SIRT-1 and vascular endothelial dysfunction with ageing in mice and humans

Abstract

We tested the hypothesis that reductions in the cellular deacetylase, sirtuin-1 (SIRT-1), contribute to vascular endothelial dysfunction with ageing via modulation of endothelial nitric oxide synthase (eNOS) acetylation/activation-associated nitric oxide (NO) production. In older (30 months, n = 14) vs. young (5-7 months, n = 16) B6D2F1 mice, aortic protein expression of SIRT-1 and eNOS phosphorylated at serine 1177 were lower (both P < 0.05), and acetylated eNOS was 6-fold higher (P < 0.05), whereas total eNOS did not differ (P = 0.65). Acetylcholine (ACh)-induced peak endothelium-dependent dilatation (EDD) was lower in isolated femoral arteries with ageing (P < 0.001). Incubation with sirtinol, a SIRT-1 inhibitor, reduced EDD in both young and older mice, abolishing age-related differences, whereas co-administration with l-NAME, an eNOS inhibitor, further reduced EDD similarly in both groups. Endothelium-independent dilatation to sodium nitroprusside (EID), was not altered by age or sirtinol treatment. In older (64 ± 1 years, n = 22) vs. young (25 ± 1 years, n = 16) healthy humans, ACh-induced forearm EDD was impaired (P = 0.01) and SIRT-1 protein expression was 37% lower in endothelial cells obtained from the brachial artery (P < 0.05), whereas EID did not differ. In the overall group, EDD was positively related to endothelial cell SIRT-1 protein expression (r = 0.44, P < 0.01). Reductions in SIRT-1 may play an important role in vascular endothelial dysfunction with ageing. SIRT-1 may be a key therapeutic target to treat arterial ageing.

Figure 1. Protein expression in aortas from young and older mice for eNOS, eNOS phosphorylated at serine 1177, ratio of peNOS to eNOS, SIRT-1 and acetylated eNOS

Protein expression is shown in aortas from young and older mice (n = 7–9 per group) for eNOS (A), eNOS phosphorylated at serine 1177 (peNOS) (B), ratio of peNOS to eNOS (C), SIRT-1 (D) and acetylated (Ac)-eNOS (E). Protein expression of eNOS, peNOS and SIRT-1 is expressed relative to GAPDH and immunopreciptated (IP) Ac-eNOS is expressed relative to no antibody IP control eNOS expression. Representative images are shown below the summary data. GAPDH images are from the same membrane after stripping and re-probing. Data are shown normalized to the young control mean values. Values are means ± SEM. *P < 0.05 vs. young.
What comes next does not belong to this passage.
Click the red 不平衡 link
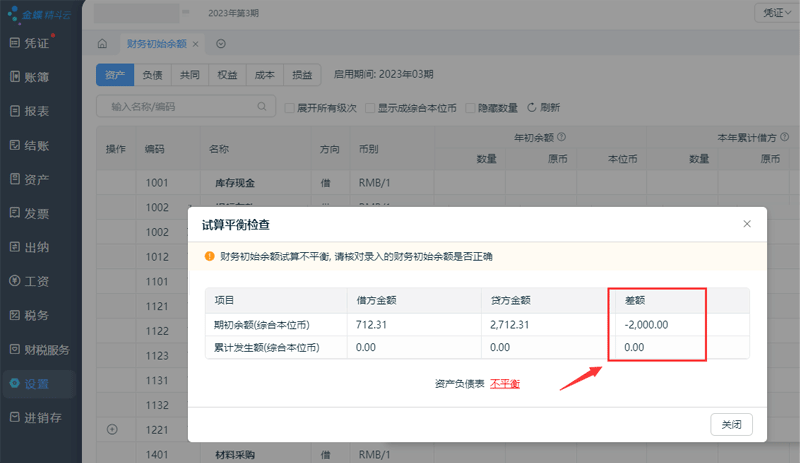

Figure 2. Endothelium-dependent and -independent dilatation shown in untreated, sirtinol treated and sirtinol and l-NAME treated femoral arteries from young and older mice

Endothelium-dependent dilatation (acetylcholine, 1 × 10⁻⁹ to 1 × 10⁻⁴m; A) and endothelium-independent dilatation (sodium nitroprusside, 1 × 10⁻¹⁰ to 1 × 10⁻⁴m; B) are shown in untreated (n = 16, young, filled circles; n = 14, older, open circles), sirtinol treated (n = 14, young, filled squares; n = 13, older, open squares) and sirtinol and l-NAME (n = 15, young, filled diamonds; n = 13, older, open diamonds) treated femoral arteries from young and older mice. Values are means ± SEM. *P < 0.05 vs. young.
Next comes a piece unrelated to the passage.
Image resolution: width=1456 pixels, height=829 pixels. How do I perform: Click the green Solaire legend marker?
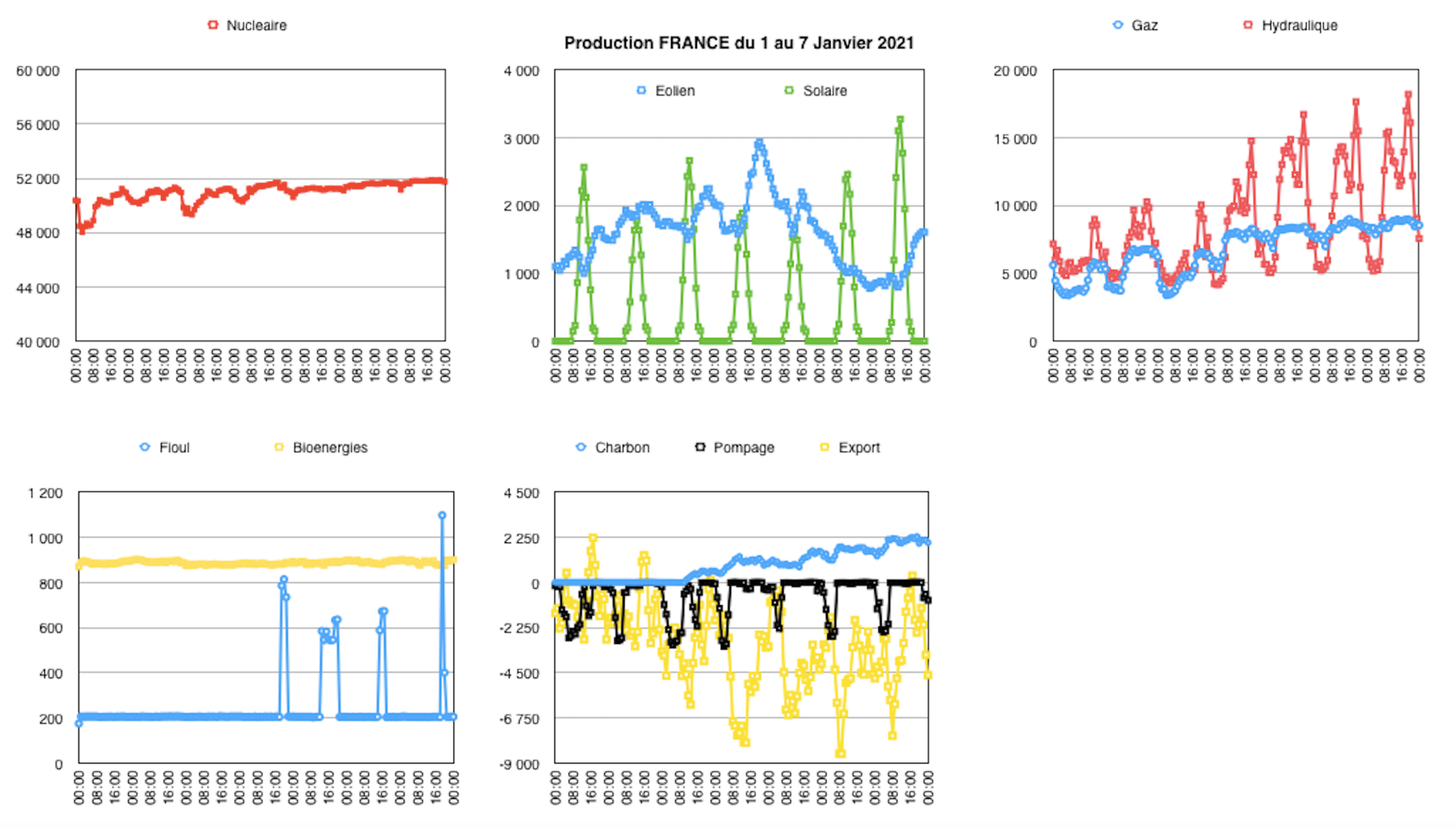[788, 91]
Figure 3. Endothelium-dependent and -independent dilatation shown in young and older healthy humans

Endothelium-dependent dilatation (forearm blood flow to intra-brachial artery infusion of acetylcholine; 1.0, 2.0, 4.0, and 8.0 μg 100⁻¹ ml forearm tissue; A) and endothelium-independent dilatation (forearm blood flow to intra-brachial artery infusion of sodium nitroprusside; 0.5, 1.0, 2.0 μg 100 ml⁻¹ forearm tissue; B) are shown in young (n = 16, filled circles) and older (n = 22, open circles) healthy humans. Values are means ± SEM. *P = 0.01 vs. young.

Figure 4. Arterial endothelial cell SIRT-1 protein expression and relation to endothelial dependent dilation

SIRT-1 protein expression is shown in endothelial cells obtained from brachial arteries of young (n = 14) and older (n = 18) healthy humans (A). Representative images of the immunofluorescence images of SIRT-1 from individual young and older subjects are shown below the group mean bars. The relation between acetylcholine-induced endothelium-dependent dilatation (area under the curve) and SIRT-1 endothelial cell protein expression is shown for all subjects (B: young, filled circles; older, open circles). Values are means ± SEM. *P < 0.05 vs. young.